Details
-
Improvement
-
Status: Open
-
Minor
-
Resolution: Unresolved
-
Impala 1.2.1
-
None
Description
We document that rand() returns unpredictable values, unless preceded by a call to rand(seed). My expectation from other DBMSes like MySQL and Oracle, or by inferring from POSIX behavior, is that once the random number generator is seeded, there would be an infinite stream of random values that would stretch across multiple queries. However, in practice, Impala rand() resets to the same sequence after each query:
[localhost:21000] > select rand()*34000 from store limit cast (rand()*34000 as int);
Query: select rand()*34000 from store limit cast (rand()*34000 as int)
-------------------
rand() * 34000.0 |
-------------------
16.03013650329324 |
20046.04365399389 |
15068.46292087271 |
2513.48005631635 |
15713.13279760682 |
22709.15090977641 |
28398.60192704881 |
5477.171718830788 |
16371.07374722654 |
18740.27370882233 |
16465.31711354168 |
13467.14456540865 |
-------------------
Returned 12 row(s) in 0.24s
[localhost:21000] > select rand()*34000 from store limit cast (rand()*34000 as int);
Query: select rand()*34000 from store limit cast (rand()*34000 as int)
-------------------
rand() * 34000.0 |
-------------------
16.03013650329324 |
20046.04365399389 |
15068.46292087271 |
2513.48005631635 |
15713.13279760682 |
22709.15090977641 |
28398.60192704881 |
5477.171718830788 |
16371.07374722654 |
18740.27370882233 |
16465.31711354168 |
13467.14456540865 |
-------------------
Returned 12 row(s) in 0.22s
And if rand() is called multiple times in the same query, it gives the same value each time:
[localhost:21000] > select rand(), rand(), rand() from store;
Query: select rand(), rand(), rand() from store
-----------------------------------------------------------------
rand() | rand() | rand() |
-----------------------------------------------------------------
0.0004714746030380365 | 0.0004714746030380365 | 0.0004714746030380365 |
0.5895895192351144 | 0.5895895192351144 | 0.5895895192351144 |
0.4431900859080209 | 0.4431900859080209 | 0.4431900859080209 |
0.0739258840093044 | 0.0739258840093044 | 0.0739258840093044 |
0.4621509646354946 | 0.4621509646354946 | 0.4621509646354946 |
0.6679162032287178 | 0.6679162032287178 | 0.6679162032287178 |
0.8352529978543767 | 0.8352529978543767 | 0.8352529978543767 |
0.1610932858479644 | 0.1610932858479644 | 0.1610932858479644 |
0.4815021690360746 | 0.4815021690360746 | 0.4815021690360746 |
0.5511845208477156 | 0.5511845208477156 | 0.5511845208477156 |
0.4842740327512259 | 0.4842740327512259 | 0.4842740327512259 |
0.3960924872179015 | 0.3960924872179015 | 0.3960924872179015 |
-----------------------------------------------------------------
Returned 12 row(s) in 0.23s
What I was expecting to happen was:
select rand(12345);
select rand() from t1 limit 100;
... 100 random values ...
select rand() from t1 limit 100;
... 100 different random values ...
select rand(), rand(), rand();
... 3 different random values ...
select rand(12345);
– Then the sequence of rand() queries as above would give the same results as before.

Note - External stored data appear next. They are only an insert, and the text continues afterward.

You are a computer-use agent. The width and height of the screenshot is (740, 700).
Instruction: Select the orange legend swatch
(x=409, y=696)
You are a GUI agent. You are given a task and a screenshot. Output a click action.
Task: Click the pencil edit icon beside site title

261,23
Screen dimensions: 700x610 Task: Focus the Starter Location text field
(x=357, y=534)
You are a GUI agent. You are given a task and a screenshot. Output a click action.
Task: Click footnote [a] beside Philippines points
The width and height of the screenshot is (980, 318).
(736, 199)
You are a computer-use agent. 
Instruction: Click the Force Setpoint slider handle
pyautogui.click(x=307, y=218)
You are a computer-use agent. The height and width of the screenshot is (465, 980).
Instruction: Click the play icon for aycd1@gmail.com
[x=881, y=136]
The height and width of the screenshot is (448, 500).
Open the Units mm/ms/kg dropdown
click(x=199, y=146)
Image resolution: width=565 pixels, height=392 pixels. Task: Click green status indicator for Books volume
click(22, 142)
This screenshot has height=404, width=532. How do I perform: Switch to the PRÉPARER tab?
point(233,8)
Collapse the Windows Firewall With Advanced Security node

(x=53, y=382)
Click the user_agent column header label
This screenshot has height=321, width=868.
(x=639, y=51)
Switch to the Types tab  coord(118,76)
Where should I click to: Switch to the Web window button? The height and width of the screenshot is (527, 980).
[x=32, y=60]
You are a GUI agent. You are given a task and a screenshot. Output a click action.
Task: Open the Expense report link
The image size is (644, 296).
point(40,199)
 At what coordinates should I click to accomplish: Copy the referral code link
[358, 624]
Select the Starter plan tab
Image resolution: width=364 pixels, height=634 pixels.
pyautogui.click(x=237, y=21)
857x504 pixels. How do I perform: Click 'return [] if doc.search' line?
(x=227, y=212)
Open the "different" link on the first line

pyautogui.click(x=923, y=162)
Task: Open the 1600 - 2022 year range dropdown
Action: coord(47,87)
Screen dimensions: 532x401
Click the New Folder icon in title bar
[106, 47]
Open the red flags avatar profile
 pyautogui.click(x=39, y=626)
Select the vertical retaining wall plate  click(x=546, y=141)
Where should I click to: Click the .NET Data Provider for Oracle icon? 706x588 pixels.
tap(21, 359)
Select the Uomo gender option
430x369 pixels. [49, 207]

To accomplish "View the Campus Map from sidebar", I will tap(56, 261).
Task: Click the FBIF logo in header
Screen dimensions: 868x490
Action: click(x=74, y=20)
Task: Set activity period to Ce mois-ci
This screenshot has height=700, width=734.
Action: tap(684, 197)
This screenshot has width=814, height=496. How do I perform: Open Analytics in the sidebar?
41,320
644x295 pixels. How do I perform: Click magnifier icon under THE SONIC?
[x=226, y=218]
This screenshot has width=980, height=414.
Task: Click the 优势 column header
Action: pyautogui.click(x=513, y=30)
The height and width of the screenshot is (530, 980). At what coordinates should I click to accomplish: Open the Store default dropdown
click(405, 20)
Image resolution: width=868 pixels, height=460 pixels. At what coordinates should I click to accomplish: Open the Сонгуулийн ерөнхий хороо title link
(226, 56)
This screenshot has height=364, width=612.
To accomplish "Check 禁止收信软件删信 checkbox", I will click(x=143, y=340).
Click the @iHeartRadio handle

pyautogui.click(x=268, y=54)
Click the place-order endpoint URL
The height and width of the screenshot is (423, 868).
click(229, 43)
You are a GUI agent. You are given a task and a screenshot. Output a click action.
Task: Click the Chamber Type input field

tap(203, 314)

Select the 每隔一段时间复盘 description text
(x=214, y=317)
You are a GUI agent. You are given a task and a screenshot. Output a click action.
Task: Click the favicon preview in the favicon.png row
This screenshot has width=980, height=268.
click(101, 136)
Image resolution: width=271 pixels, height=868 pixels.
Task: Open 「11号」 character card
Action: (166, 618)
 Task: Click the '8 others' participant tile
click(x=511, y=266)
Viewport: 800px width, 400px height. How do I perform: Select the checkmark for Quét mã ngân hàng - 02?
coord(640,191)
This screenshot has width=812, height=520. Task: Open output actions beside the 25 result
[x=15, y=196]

Otherwise, calling rand(seed) in a standalone query is kind of a no-op, it has no effect on subsequent queries:
[localhost:21000] > select rand(12345);
Query: select rand(12345)
--------------------
rand(12345) |
--------------------
0.4827902789613187 |
--------------------
Returned 1 row(s) in 0.11s
[localhost:21000] > select rand(), rand(), rand();
Query: select rand(), rand(), rand()
-----------------------------------------------------------------
rand() | rand() | rand() |
-----------------------------------------------------------------
0.0004714746030380365 | 0.0004714746030380365 | 0.0004714746030380365 |
-----------------------------------------------------------------
Returned 1 row(s) in 0.11s
[localhost:21000] > select rand(23456);
Query: select rand(23456)
--------------------
rand(23456) |
--------------------
0.2273406601638257 |
--------------------
Returned 1 row(s) in 0.11s
[localhost:21000] > select rand(), rand(), rand();
Query: select rand(), rand(), rand()
-----------------------------------------------------------------
rand() | rand() | rand() |
-----------------------------------------------------------------
0.0004714746030380365 | 0.0004714746030380365 | 0.0004714746030380365 |
-----------------------------------------------------------------
Returned 1 row(s) in 0.12s
I hope what I'm asking for is not in contradiction to IMPALA-397, which seems to be asking for a rand()-based value to be the same when referenced multiple times through a query alias.